EXCERPTED TEXT:
------
Avoid Being the Next Target for Payment Malware

For millions of Americans since November, the idea of credit card transactions processing is a source of stress and fear. It started with Target, who announced that thousands upon thousands of shoppers were in danger of having their credit card numbers stolen and sold on the Internet after their system was hacked. Not two months later, an announcement came down the pike that Neiman Marcus and Michaels had been hit with the same virus. The FBI has announced that this may be only the beginning of a wave of retailer hacks that will hit over the next year; the virus is insidious and as yet hasn’t been cracked, though teams of experts are working to pull it apart.

Point of sale (POS) systems are particularly vulnerable to attack and are a prime target for malware because they are a regular source for credit card transactions processing and tend to carry a wealth of valuable information through each swipe of a magnetic strip. They also, by their nature, tend to be far less secure than traditional computer systems. Many solutions have been put forth, including replacing current systems with Internet-based mobile wallet systems, or current mag-strip cards with more advanced cards that use smart chips to store data. These fixes, unfortunately, are a long way off, and for many retailers and shoppers, the immediate future looks scary and bleak. However, there are steps a retailer can take to reduce vulnerability against these sorts of malware attacks and help to protect shoppers until more permanent defenses are available.

The first thing retailers should do is work with their system vendor to make sure that the most current software is running on their point of sale system, including any patches or software upgrades. Make sure that your contract specifies that the vendor must test and confirm the functionality of any updates as soon as they become available.
------
WHAT TO DO:
1. According to the payment malware article, which two retailers were hit by the same virus after Target?
2. Using the payment malware article, explain in one to three sentences why point of sale systems are a prime target for malware.
3. Please extend the payment malware article from where it stops, keeping its subject and tone.
------
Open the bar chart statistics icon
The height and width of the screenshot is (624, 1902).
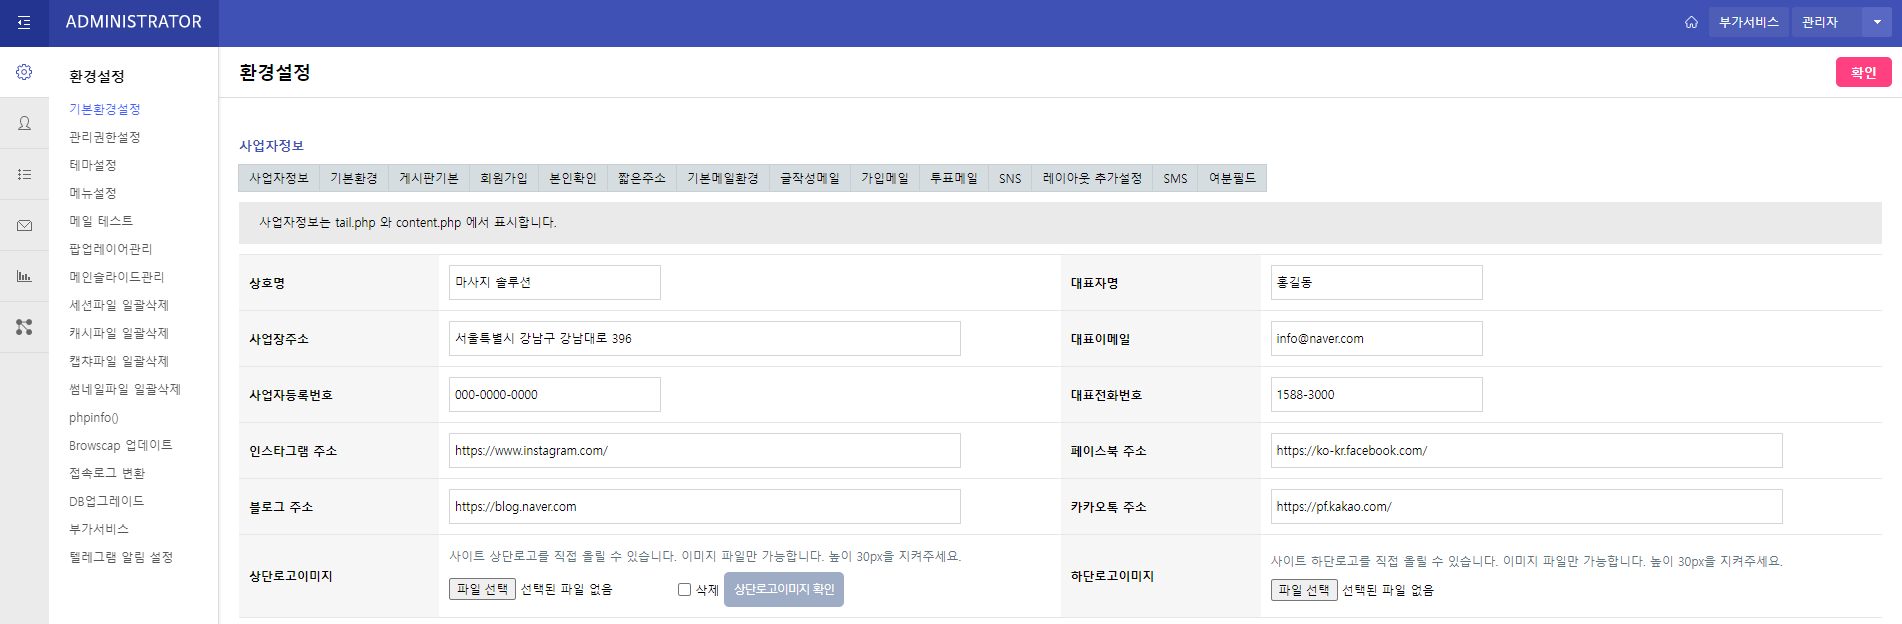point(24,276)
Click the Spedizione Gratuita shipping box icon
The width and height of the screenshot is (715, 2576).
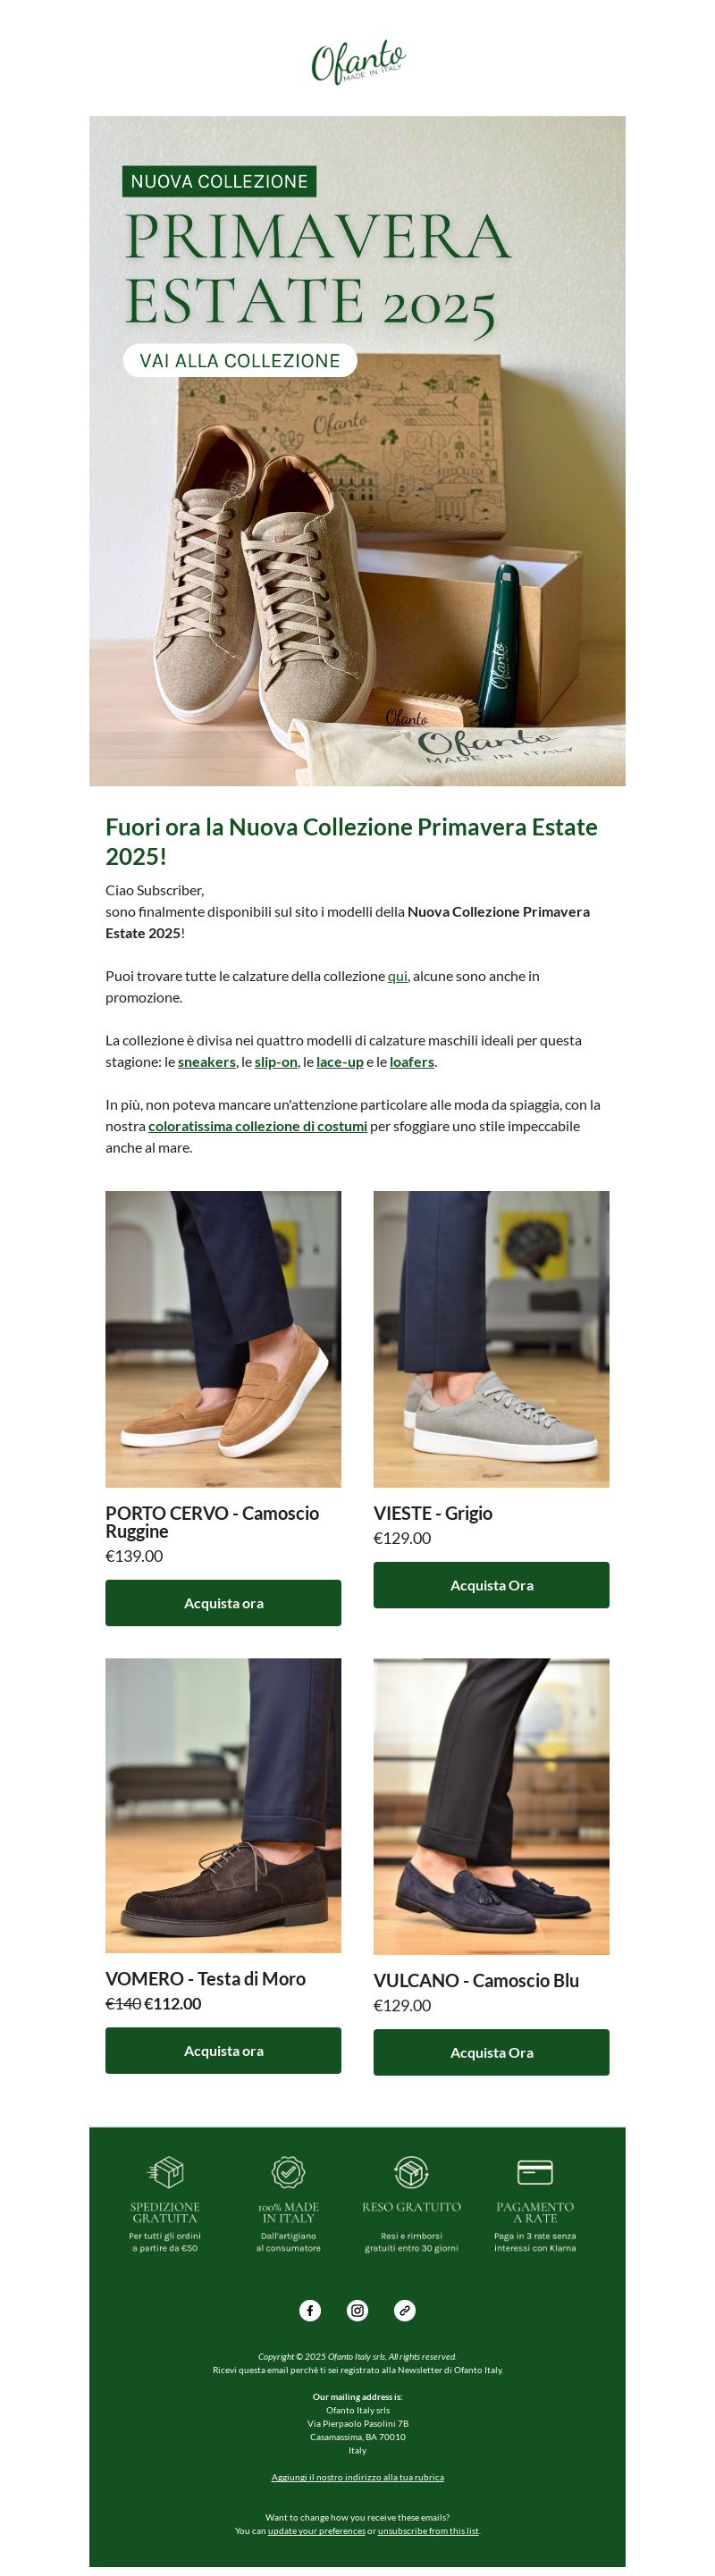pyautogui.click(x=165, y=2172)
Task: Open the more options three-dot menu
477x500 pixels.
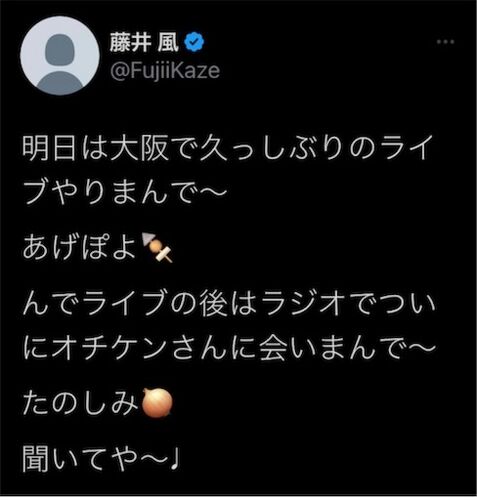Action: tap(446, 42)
------
SET OF ANSWERS:
1. Neiman Marcus and Michaels.

2. Point of sale systems are a regular source for credit card transactions processing and carry a wealth of valuable information through each swipe of a magnetic strip. By their nature, they also tend to be far less secure than traditional computer systems.

3.
Secondly, ensure that your software is certified to the Payment Application Data Security Standard and that it is properly set up.

Next, and one of the most basic pieces of security advice, is to use multiple layers of protection against viruses and malware. If at all possible, install protection directly onto the terminal used to swipe cards, the point of connection between the network and the Internet, on workstations, servers, anywhere that there could feasibly be a vulnerability. Change passwords regularly, especially when reports of a new attack come in, and use different usernames and passwords for different points in the software processing chain. Have your IT department set up automated alerts that will notify you and them whenever there is any sort of suspicious activity on the network.  File integrity monitoring software exists that can fulfill this function, and should be leveraged as an important technology moving forward.

Finally, there is absolutely no substitute for training and education. Train your staff to be vigilant about how these sorts of malware work, to watch out for phishing scams that are often an entry point for malware, and what to do when they see suspicious activity; this will be your first and most important line of defense in keeping your credit card transactions processing system safe.